* _Written exercise_
Can you reproduce, word for word, everything in the material from its first line down to the line containing "This page has height=1308, width=924.", including both of those lines?

***** Record extracts

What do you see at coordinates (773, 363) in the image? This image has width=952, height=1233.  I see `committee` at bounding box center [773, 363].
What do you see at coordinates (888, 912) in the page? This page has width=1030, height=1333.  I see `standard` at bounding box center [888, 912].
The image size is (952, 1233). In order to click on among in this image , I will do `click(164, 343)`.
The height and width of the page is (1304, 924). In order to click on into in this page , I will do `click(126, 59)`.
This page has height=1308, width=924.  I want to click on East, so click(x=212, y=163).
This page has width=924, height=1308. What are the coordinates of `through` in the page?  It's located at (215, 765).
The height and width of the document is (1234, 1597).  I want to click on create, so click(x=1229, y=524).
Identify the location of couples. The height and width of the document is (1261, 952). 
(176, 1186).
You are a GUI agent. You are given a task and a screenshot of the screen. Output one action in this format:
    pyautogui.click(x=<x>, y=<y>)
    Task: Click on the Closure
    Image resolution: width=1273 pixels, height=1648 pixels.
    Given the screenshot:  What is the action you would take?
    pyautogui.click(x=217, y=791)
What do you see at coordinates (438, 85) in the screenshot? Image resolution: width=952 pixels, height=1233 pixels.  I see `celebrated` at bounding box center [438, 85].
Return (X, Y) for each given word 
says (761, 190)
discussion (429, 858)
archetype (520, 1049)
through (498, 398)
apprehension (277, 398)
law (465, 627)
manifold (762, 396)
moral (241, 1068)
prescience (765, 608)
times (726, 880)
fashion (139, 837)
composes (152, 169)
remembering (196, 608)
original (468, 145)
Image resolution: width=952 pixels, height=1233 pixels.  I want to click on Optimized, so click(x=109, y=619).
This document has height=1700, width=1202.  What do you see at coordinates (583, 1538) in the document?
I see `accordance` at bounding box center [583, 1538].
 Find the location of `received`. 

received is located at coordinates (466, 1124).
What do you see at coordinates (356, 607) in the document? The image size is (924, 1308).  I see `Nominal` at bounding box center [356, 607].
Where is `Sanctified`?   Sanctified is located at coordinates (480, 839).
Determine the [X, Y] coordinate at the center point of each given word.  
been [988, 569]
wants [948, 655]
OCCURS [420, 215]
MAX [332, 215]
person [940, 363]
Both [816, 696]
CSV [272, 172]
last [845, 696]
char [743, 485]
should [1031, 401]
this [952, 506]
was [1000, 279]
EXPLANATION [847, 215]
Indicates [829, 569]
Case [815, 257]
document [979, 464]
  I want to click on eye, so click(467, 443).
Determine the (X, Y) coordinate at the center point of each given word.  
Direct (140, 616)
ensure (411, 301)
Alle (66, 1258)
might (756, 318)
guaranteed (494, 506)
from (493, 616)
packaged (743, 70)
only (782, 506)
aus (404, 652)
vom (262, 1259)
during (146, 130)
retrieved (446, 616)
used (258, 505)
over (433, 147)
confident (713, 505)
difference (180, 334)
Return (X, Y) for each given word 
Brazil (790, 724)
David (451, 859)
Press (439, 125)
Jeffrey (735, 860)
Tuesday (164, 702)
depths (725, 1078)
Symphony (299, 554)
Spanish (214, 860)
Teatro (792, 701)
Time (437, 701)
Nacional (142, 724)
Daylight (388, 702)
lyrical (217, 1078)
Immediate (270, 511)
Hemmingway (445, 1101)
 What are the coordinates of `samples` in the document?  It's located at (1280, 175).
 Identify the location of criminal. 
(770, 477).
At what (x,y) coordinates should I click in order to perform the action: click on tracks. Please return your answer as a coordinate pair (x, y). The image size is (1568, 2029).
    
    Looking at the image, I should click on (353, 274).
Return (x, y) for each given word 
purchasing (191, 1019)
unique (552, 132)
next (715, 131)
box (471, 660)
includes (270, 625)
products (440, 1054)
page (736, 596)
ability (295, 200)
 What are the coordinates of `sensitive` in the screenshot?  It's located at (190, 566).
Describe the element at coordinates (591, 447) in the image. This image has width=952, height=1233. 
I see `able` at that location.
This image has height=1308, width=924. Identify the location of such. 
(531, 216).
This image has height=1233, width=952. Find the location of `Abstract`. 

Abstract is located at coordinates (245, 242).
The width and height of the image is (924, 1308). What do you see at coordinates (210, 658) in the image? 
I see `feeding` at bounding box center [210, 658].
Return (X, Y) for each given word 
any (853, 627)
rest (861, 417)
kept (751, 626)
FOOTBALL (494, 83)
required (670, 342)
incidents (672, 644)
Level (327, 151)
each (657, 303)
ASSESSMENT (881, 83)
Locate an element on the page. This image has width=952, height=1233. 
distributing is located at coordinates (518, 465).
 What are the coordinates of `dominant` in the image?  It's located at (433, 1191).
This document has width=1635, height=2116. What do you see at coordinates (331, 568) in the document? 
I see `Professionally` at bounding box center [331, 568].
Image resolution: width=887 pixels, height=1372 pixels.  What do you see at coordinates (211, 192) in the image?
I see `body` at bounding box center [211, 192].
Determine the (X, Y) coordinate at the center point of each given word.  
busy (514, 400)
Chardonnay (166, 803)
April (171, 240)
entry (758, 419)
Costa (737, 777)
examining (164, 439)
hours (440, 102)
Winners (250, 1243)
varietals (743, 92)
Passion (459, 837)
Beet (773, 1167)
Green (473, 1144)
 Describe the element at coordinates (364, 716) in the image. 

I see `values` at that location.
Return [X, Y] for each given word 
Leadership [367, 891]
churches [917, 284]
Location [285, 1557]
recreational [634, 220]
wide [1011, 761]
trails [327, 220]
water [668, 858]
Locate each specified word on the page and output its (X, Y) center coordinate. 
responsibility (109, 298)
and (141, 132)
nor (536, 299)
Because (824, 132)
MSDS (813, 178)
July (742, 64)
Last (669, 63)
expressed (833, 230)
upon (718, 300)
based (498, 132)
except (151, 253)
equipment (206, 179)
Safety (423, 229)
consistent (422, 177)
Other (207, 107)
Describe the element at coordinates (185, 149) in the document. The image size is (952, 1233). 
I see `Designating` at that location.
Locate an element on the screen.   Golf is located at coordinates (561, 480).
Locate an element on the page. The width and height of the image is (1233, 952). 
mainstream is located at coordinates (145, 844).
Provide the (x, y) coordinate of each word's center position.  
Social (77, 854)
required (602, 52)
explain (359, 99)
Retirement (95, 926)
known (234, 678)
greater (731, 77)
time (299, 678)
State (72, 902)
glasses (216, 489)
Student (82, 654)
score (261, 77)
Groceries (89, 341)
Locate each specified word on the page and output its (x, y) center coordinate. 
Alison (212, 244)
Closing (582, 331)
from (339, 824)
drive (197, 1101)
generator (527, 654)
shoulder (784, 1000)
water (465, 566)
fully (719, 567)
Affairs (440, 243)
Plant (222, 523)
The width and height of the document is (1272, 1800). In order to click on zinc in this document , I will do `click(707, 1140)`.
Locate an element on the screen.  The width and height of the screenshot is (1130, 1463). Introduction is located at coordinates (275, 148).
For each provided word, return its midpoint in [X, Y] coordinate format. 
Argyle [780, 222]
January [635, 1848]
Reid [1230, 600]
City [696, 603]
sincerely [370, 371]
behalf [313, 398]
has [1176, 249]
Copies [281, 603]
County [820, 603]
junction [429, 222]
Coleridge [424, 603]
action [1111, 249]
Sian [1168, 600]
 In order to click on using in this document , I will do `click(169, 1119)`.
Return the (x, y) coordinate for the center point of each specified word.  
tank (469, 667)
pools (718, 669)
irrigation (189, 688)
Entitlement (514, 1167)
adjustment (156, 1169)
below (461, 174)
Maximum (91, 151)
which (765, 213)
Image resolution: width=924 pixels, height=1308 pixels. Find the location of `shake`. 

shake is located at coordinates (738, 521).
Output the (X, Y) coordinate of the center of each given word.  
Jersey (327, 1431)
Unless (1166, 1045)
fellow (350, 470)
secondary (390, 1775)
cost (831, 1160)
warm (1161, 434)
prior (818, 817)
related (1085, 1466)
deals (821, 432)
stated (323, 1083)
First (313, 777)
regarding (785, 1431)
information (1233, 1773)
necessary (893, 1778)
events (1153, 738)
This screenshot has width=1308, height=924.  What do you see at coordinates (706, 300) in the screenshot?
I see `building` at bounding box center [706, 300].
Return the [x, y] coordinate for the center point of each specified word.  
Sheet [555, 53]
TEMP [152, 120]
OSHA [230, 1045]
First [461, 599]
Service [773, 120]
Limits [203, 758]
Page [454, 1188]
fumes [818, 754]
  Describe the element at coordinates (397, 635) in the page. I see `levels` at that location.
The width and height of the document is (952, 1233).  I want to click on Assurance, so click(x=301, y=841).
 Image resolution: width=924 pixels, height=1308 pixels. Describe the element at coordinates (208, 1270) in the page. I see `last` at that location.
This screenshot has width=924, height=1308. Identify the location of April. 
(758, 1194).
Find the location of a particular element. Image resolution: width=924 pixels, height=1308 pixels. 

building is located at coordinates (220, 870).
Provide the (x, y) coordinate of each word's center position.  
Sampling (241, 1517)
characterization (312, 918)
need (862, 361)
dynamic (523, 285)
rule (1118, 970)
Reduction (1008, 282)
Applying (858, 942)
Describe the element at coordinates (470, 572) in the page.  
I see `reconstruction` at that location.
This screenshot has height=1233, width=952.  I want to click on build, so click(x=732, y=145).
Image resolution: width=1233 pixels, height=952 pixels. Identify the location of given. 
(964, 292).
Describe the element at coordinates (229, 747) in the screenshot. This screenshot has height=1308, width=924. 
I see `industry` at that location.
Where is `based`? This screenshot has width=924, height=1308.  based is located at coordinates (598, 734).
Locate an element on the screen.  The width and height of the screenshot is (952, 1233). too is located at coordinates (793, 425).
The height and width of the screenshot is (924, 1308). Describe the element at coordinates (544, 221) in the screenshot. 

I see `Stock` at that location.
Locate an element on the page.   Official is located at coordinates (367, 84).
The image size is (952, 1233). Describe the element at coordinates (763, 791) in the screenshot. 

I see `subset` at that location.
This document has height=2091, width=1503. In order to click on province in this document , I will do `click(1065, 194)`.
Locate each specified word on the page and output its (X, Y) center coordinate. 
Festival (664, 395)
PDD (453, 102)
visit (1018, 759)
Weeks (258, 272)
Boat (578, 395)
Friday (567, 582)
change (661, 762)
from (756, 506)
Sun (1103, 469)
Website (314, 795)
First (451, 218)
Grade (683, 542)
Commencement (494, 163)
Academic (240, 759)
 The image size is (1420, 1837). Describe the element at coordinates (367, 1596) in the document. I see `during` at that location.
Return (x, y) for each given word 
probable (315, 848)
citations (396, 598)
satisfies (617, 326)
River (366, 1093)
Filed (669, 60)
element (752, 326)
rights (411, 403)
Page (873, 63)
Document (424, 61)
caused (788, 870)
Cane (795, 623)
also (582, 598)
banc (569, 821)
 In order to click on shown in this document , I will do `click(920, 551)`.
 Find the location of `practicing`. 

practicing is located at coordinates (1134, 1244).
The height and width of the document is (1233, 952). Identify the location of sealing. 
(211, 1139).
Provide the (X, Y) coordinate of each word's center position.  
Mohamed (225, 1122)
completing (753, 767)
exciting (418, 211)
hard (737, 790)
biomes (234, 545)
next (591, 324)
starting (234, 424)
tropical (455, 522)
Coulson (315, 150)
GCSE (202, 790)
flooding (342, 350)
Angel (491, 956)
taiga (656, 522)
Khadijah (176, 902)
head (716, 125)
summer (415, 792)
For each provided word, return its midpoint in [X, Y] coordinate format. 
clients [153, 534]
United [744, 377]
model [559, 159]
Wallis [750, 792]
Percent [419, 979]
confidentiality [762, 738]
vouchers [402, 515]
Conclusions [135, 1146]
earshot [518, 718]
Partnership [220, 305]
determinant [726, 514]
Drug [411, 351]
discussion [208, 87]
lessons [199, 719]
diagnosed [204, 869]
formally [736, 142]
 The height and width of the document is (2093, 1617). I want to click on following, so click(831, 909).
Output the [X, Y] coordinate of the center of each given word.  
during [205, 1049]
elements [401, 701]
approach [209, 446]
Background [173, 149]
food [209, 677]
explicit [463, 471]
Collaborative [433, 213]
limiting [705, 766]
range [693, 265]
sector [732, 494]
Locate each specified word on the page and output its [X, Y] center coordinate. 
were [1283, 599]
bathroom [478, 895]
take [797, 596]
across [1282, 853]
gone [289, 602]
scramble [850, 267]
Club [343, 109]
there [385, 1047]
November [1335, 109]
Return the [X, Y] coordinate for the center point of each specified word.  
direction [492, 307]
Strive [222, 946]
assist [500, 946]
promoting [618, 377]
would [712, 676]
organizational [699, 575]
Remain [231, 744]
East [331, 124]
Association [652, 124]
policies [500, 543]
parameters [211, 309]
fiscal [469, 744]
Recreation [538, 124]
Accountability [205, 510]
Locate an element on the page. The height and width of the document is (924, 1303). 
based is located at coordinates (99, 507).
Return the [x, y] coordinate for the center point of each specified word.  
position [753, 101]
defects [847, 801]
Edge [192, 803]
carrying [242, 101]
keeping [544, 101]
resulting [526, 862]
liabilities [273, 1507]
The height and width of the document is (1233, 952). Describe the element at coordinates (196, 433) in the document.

**********

* _Solution to this problem_
What do you see at coordinates (773, 363) in the image? This image has width=952, height=1233.  I see `committee` at bounding box center [773, 363].
What do you see at coordinates (888, 912) in the page? This page has width=1030, height=1333.  I see `standard` at bounding box center [888, 912].
The image size is (952, 1233). In order to click on among in this image , I will do `click(164, 343)`.
The height and width of the page is (1304, 924). In order to click on into in this page , I will do `click(126, 59)`.
This page has height=1308, width=924.  I want to click on East, so click(x=212, y=163).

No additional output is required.